I don’t really like myself that much right now, which is probably why I’m feeding myself what I know is crap, and which I know causes cholesterol issues and liver issues and heart issues. I’m treating myself the way I feel about myself, which is to say that I really don’t matter.
That triathlon is the living embodiment of what I hate about myself right now. I had plans. I was going to do better this year than last time. I was going to train for that bike and run so that I could do them quicker. But I’m going into the triathlon probably 20 pounds heavier than last time (thank you, depression and lack of impulse control). I had two months of muscle issues or infections/viruses which have lowered my physical fitness level below what I’m comfortable with. I have no motivation to do anything. I paid for a lot of group training that I haven’t participated in, which has not helped with the 20 extra pounds.

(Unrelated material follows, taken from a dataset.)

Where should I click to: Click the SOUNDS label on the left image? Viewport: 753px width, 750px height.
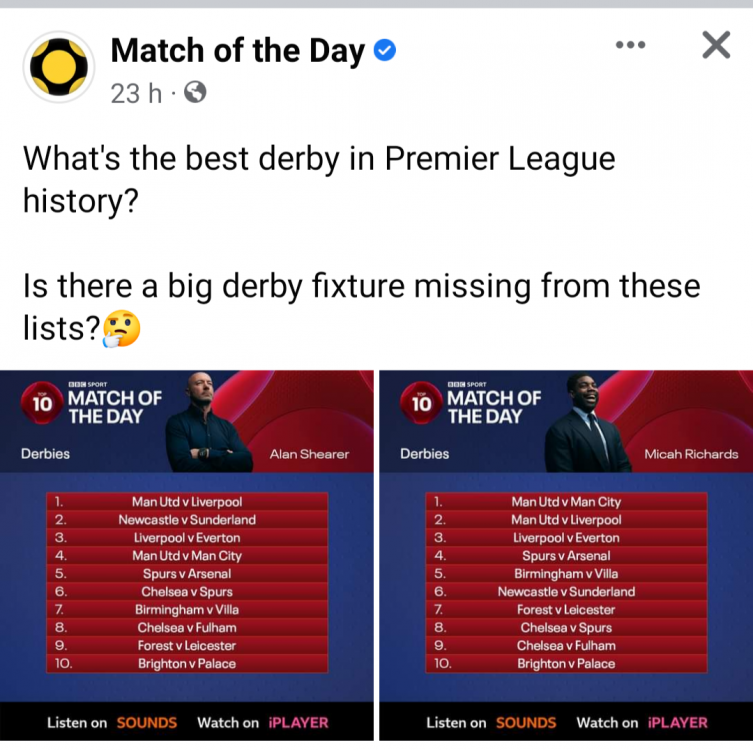coord(147,722)
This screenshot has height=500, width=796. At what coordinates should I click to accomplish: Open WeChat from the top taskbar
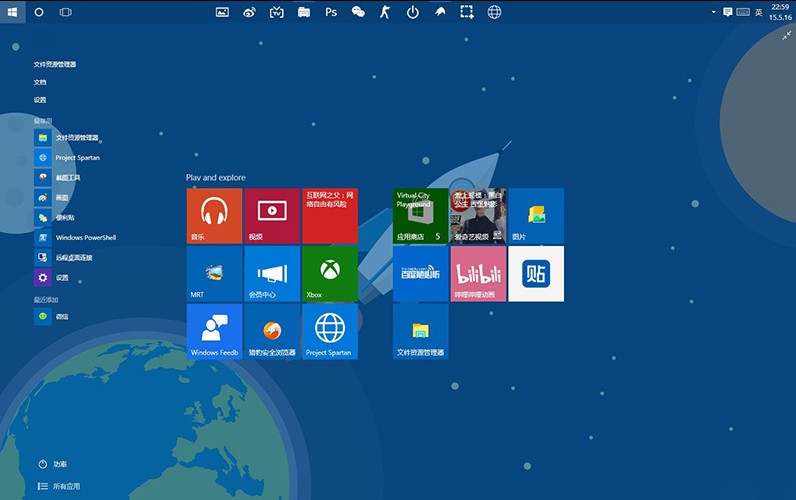click(x=358, y=12)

Kelly told me that the question is not whether or not I can do the triathlon. I could do it. I could come in last but still finish with no training at all because even my current level of fitness is still pretty strong. But that’s not how I wanted to do it. I wanted to do better. And yes, there will be other triathlons, but where is there a guarantee of that? Where is there a sign saying that I’m going to lose that weight again and my infections will go away and I’ll be able and willing and enthusiastic about training?
I am a perfectionist, and this to me feels like failure. I’ve had to deal with failure a lot over the past few years. Failed relationships. Failed career plans. Failure to manage to get things to go my way. Failed fertility. Failed vacations. It gets harder to remember the things that aren’t failures when you keep chalking up the crap.
I know that this is a symptom of my mental health issues. I do. I can list off the cool shit I’ve done over the past four years: I went through the northwest passage on an icebreaker, I went to India (also a failure, since I hated it), I lived in NYC for a month, I went to Coachella, I’m going to Chicago on Thursday, a Jay-Z concert in July, and a giant music festival in August. I have wonderful friends and great colleagues and lovely employees (though I sincerely wish I never had to have another conversation with any of them ever about job cuts, cause I’m getting a little too good at it).
I need to find my motivation. I need to find a reason to care about me enough to treat my body with more respect. I’m not asking for your ideas because if you tell me to look at a picture of myself that I hate, I’m going to have to hurt you. And I like you too much for that.
I’m going into BMI on Tuesday to see Dr Freedhoff and Mark the Nutritionist and Kelly who told me today to not beat myself up, but to just go to the gym for 20 or 30 minutes every day. No need to get sweaty. Just go into the building and absorb the atmosphere. Sit in the sauna. Hang out in the hot tub. Lift if I want to, walk if that’s what works, but to go.
For Kelly, because she’s so awesome, I’ll go tomorrow. And I’ll walk a lot in Chicago. And hopefully I’ll find some motivation. Motivation that doesn’t revolve around my clothes not fitting, but gives me a reason to do something, to journal what I eat, to make better food choices. A reason.